Изменить стиль страницы

Я не о физологии, хотя она тут играла роль и зарастание какое-то происходило, иначе чем объяснить вечную кровь после ласк, если перерыв между ними затягивался? Правда, маленькая деталь – кровоточила моя «открывалка» этого рода консервов с непорочностью. Казалось, побудь мы подольше друг без друга, и я вообще не войду в этот храм без риска переломить копье и умыться кровью, как палладии после поединка.

Повторяю: речь идет не о физиологии – просто и душа Вали и ее цветок периодически превращались (или имели тягу превратиться!) снова в бутон! Невозможно было нанести ей то самое заветное увечье, которое делает девушку женщиной, а безгрешного ребенка – грешницей. Что и отражалось на моем атакующем единороге.

Светлые, серые, чуть навыкате глаза Вали с крупными белками смотрели на вас с такой искренней открытостью, таким наивом и неискушенностью, что становилось неловко за любую «нечистую» мысль, любое поползновение с грязноватым оттенком.

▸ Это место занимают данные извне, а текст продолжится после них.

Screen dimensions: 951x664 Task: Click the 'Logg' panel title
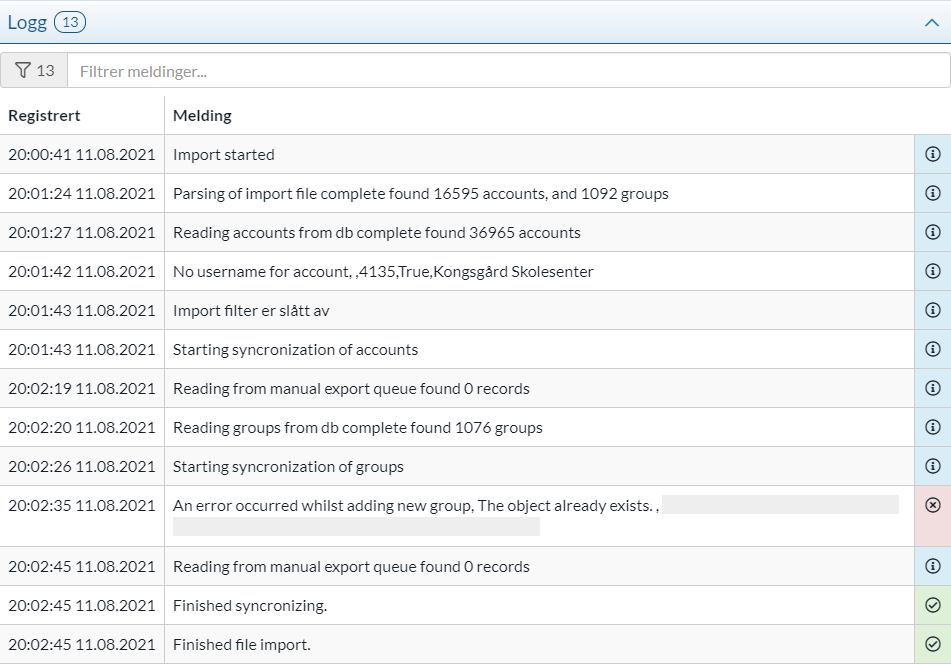pos(27,22)
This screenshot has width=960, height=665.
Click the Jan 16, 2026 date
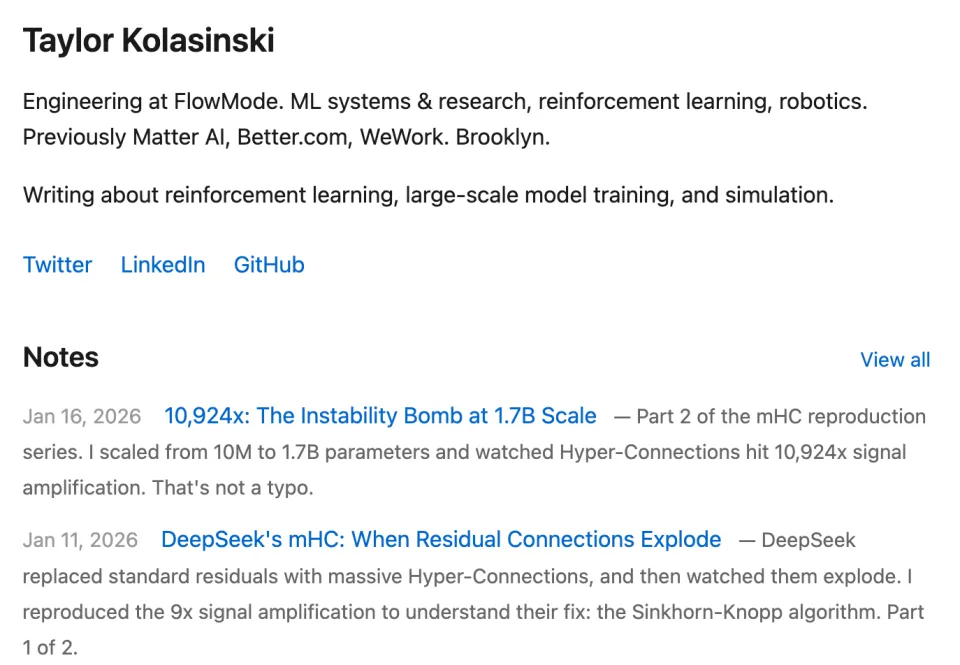pos(82,417)
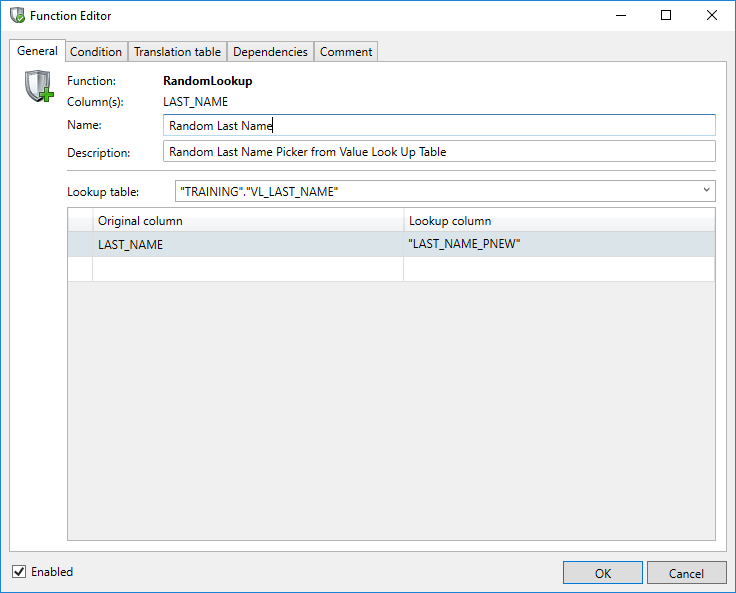Click the shield icon in the title bar
The width and height of the screenshot is (736, 593).
click(17, 16)
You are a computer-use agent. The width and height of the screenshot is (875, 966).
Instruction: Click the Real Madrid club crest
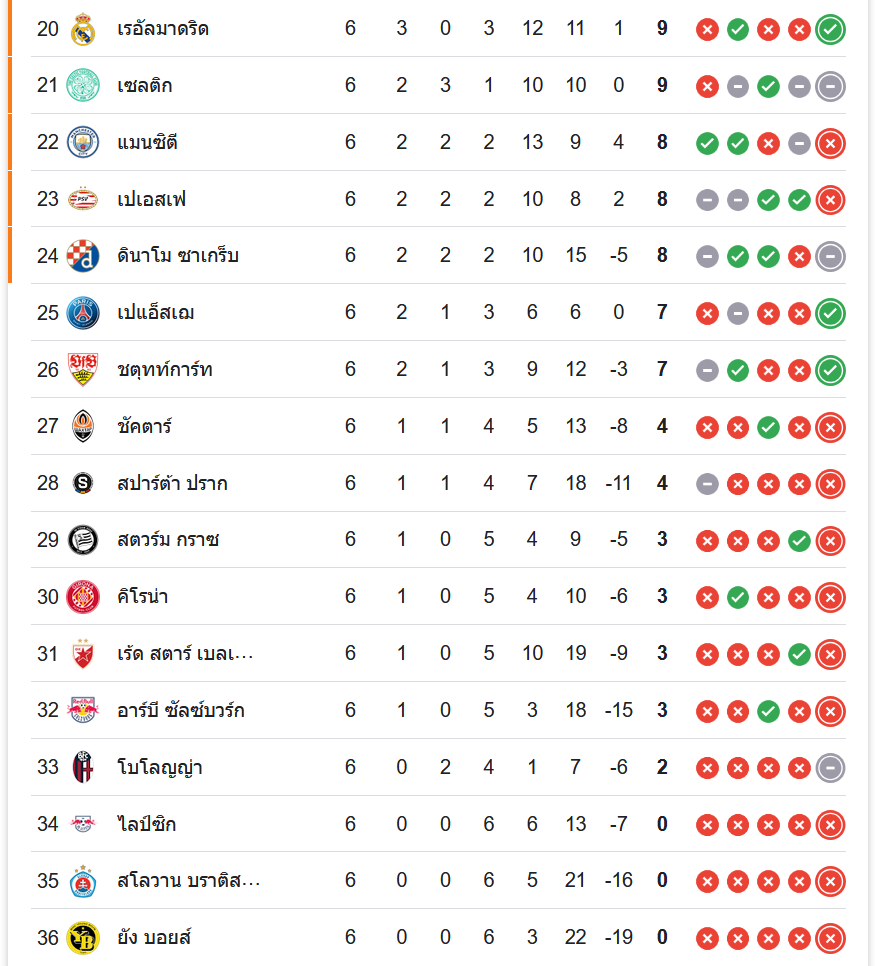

А взяться таковым было куда как просто: сбитая из упругой молодой плоти, налитая яблочной крепостью, она напоминала куклу Мальвину, сделанную из первозданной материи, из той глины, которой оперировал Создатель Евы. Высокая и с высокой грудью, которая не нуждалась в ВН – упаковке, она играла при ходьбе такими же ягодицами, из которых росла пальма позвоночника, переходя в ложбинку между лопаток, а потом – ложбинку пушистой шеи. Светлые, почти пепельные волосы с таким младенческим неистовством венчали пальму, что на расстоянии чувствовался запах молока и птичьего пера – какая уж тут искушенность!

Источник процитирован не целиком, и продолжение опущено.